A previous administration disliked reporters who "crossed the line" so much that it included their names on an enemy's list.

But the real story of what was going on in the Nixon White House came only with the help of someone within, the famous anonymous source called Deep Throat. He used to meet Bob Woodward in a darkened garage where he whispered snippets of hot information to help the Washington Post reporter and his colleague Carl Bernstein expose the Watergate scandal, which eventually brought Richard Nixon down.

The identity of Deep Throat is known only to the two journalistic sleuths and their editor at the time, Ben Bradlee. But we may soon find out who he was. The reporters are expected to reveal their source's identity upon his death, and Woodward has advised his executive editor at the Washington Post that Deep Throat is ill. (Ben Bradlee has publicly acknowledged that he has written Deep Throat's obituary).

The information about the informant's illness comes from John Dean, former Nixon White House counsel, who says he has little doubt that one of his former colleagues was history's best-known anonymous source, but "I'll be damned if I can figure out exactly which one."

Dean, who got his tip from an anonymous source, also says that Deep Throat gave his contacts some wrong information, such as a meeting Dean supposedly had with Senator Howard Baker which he said never happened.

The end of the three-decade long guessing game name may come quite soon for another reason. The University of Texas has for the first time allowed visitors to examine 75 boxes of notes and files from Woodward and Bernstein.

Journalism students at the University of Illinois claim they already know from their research that the mystery figure is former White House deputy counsel Fred Fielding, a member of the recent 9/11 Commission. Fielding denies it.

Other suspects include Alexander Haig and Henry Kissinger, or a composite of several informants. Anonymous sources who dish the dirt are just as unpopular with officialdom today. Prosecutors have taken action against a number of reporters for refusing to name their sources: a number are facing imprisonment and one is under house arrest.

One of the most famous "Deep Throats" in recent years is Jeffrey Wigand, who as a former Brown & Williamson executive exposed the way big tobacco companies hooked new smoking addicts. He was played by Russell Crowe in the Oscar-nominated film, The Insider. Because of the movie Wigand has become an anti-tobacco crusader and an advocate of smoking bans in public places. He surfaced in the media last week again when he testified in a federal racketeering case against tobacco companies.

Wigand is now earning $30,000 a year compared to his salary at Brown & Williamson of $300,000 a year. He didn't need the trappings of wealth, he said. "My enjoyment comes when some kid comes up to me and says, 'I'm never gonna smoke.' I can take that to the bank."

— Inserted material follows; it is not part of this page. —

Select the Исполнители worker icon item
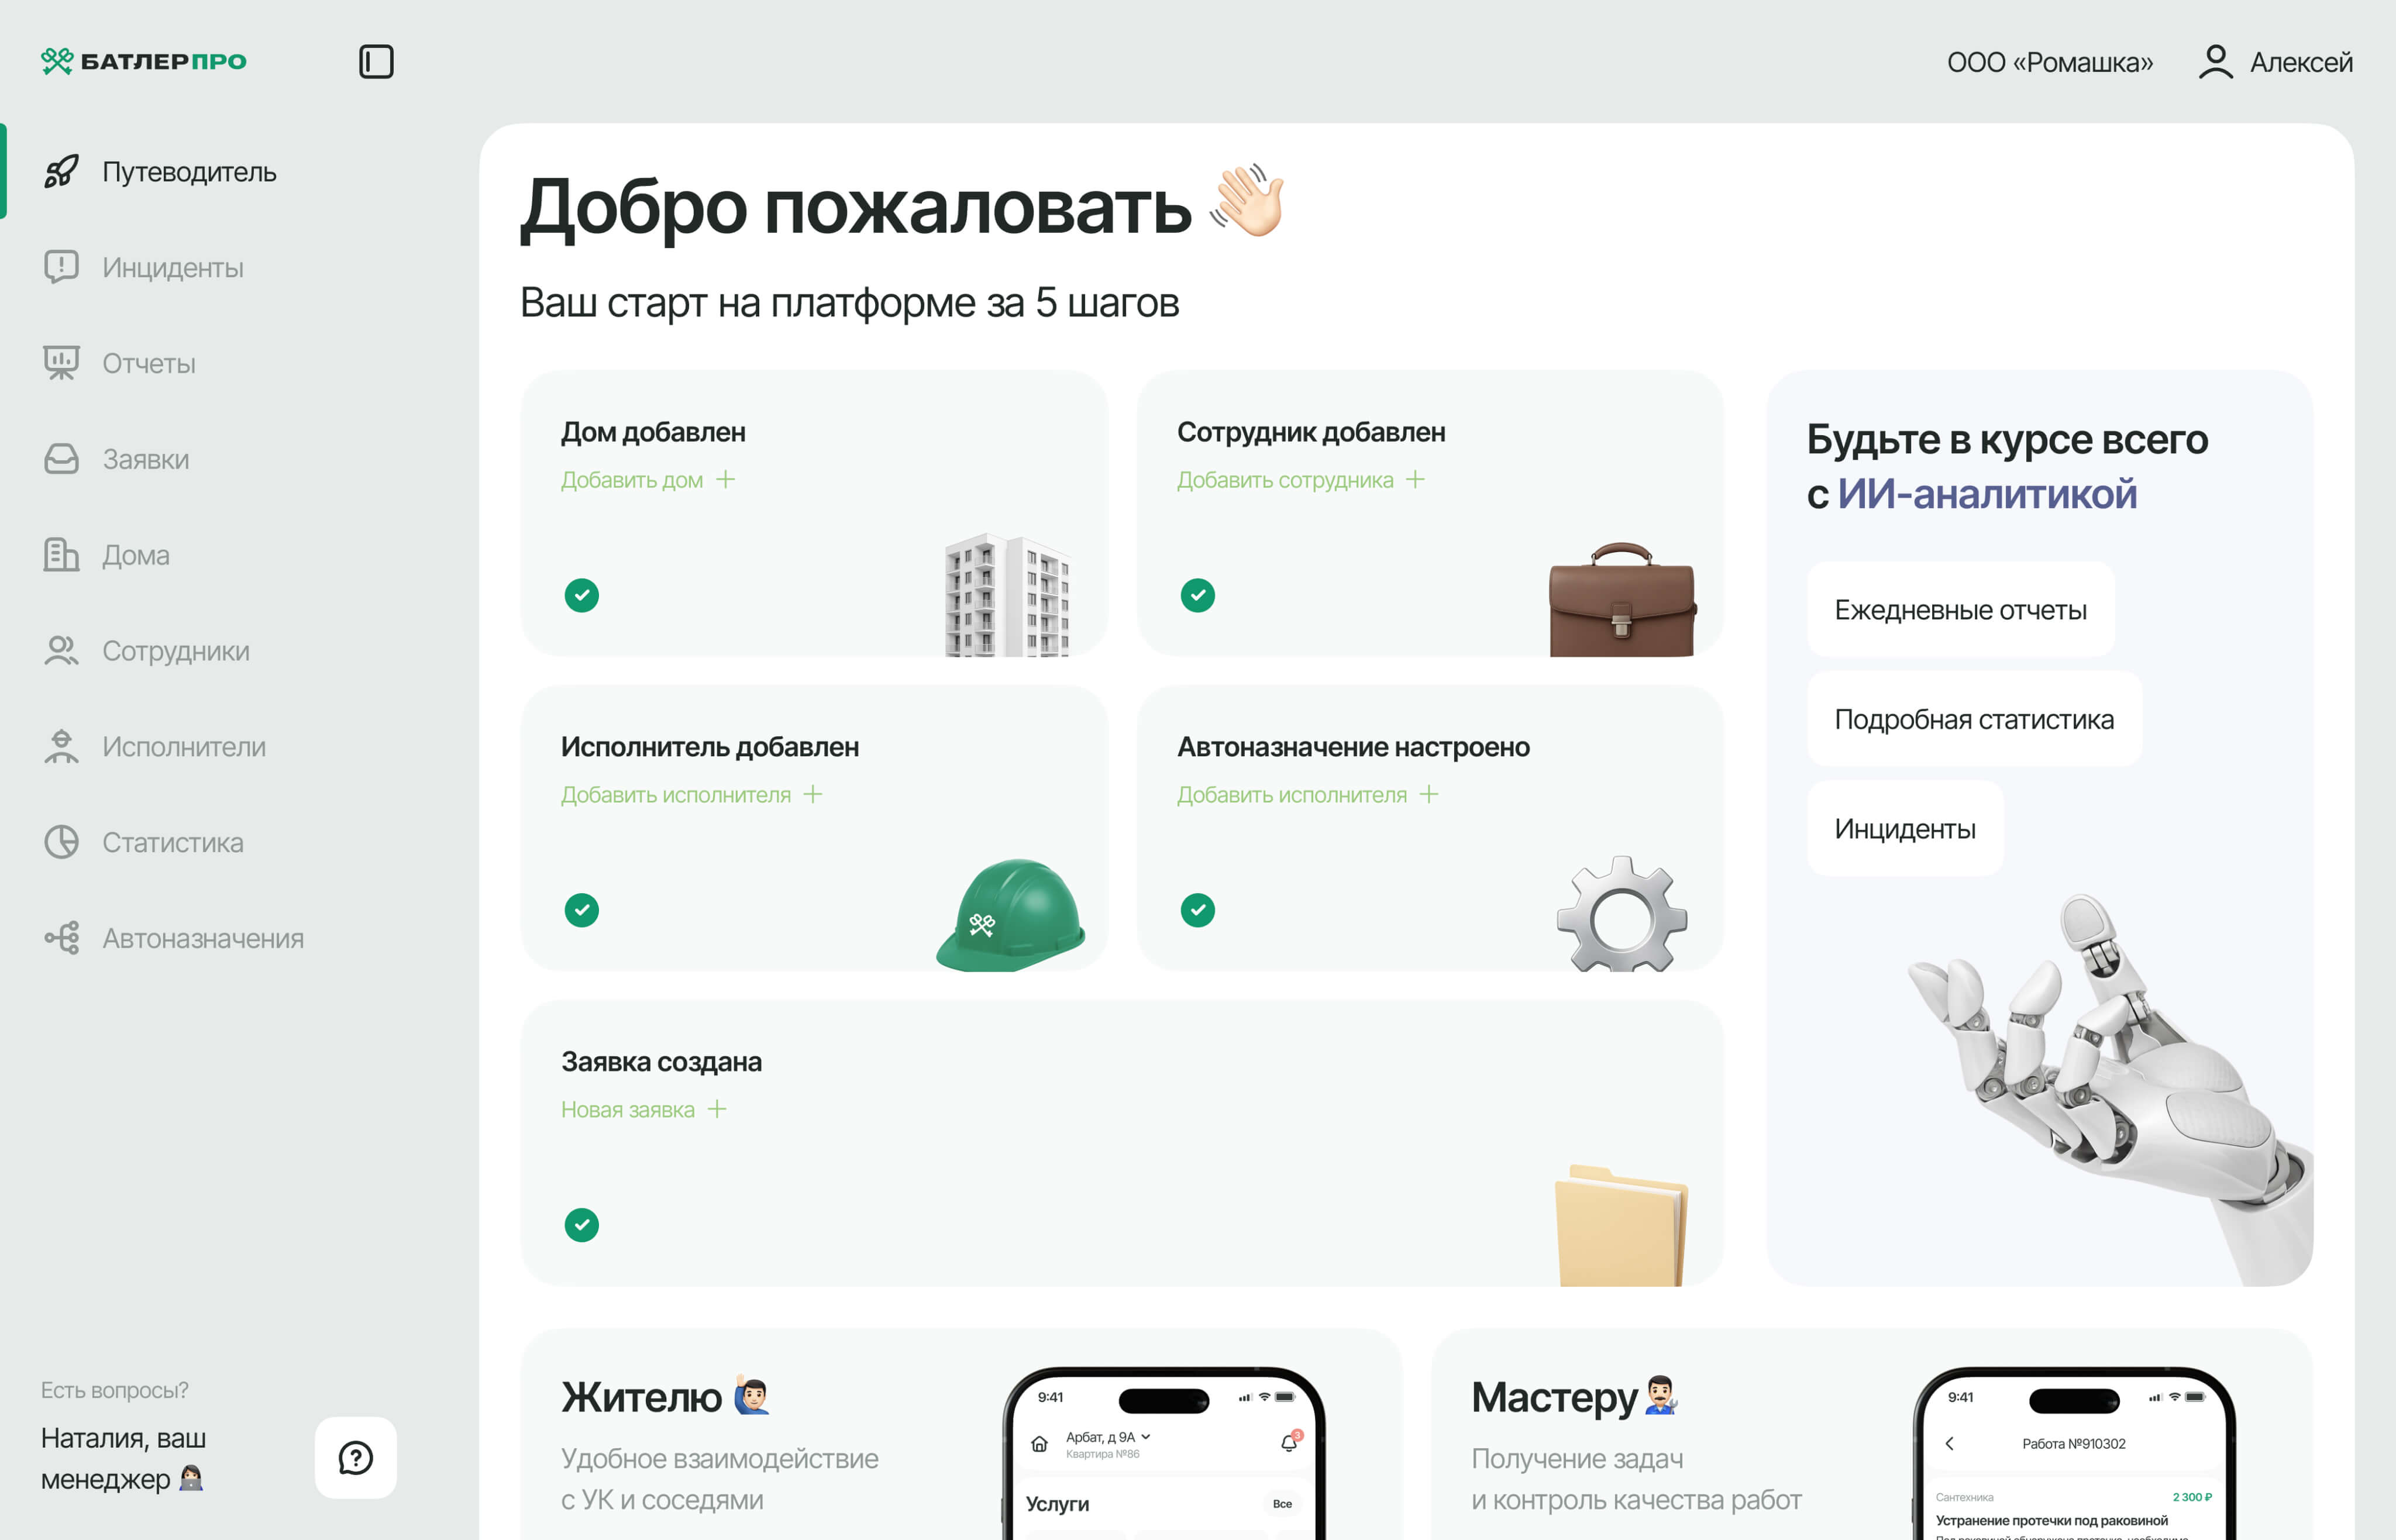The image size is (2396, 1540). tap(61, 747)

Despite his evidence, the US Court of Appeal threw out the government's claim that tobacco companies should pay back $380 billion of past profits as smokers were misled about the 'safety' of cigarettes going back to 1954.

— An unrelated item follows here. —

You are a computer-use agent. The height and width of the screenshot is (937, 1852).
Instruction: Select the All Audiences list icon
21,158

Last week this column reported that President Bush was reading Natan Sharansky's book, The Case for Democracy: The Power of Freedom to Overcome Tyranny and Terror. The White House has since said that the President's bedtime reading also includes books about Presidents George Washington and Alexander Hamilton, and the Bible.

In an interview with C-Span in January, Mr Bush said he also liked dipping into a devotional book by Oswald Chambers, a 19th century minister in Scotland. What he did not mention was that he has just read the latest Tom Wolfe book, I Am Charlotte Simmons.

The racy novel is unlikely reading for the family-values president. It relates how a young woman from North Carolina is shocked by the hedonistic sex and beer culture she finds at university, but eventually succumbs to it herself and is seduced - it takes a chapter to describe the scene in detail - by a drunken fraternity rat. The book has been 12 weeks on the American best-seller list but has got mixed reviews and is now being discounted by 50 per cent.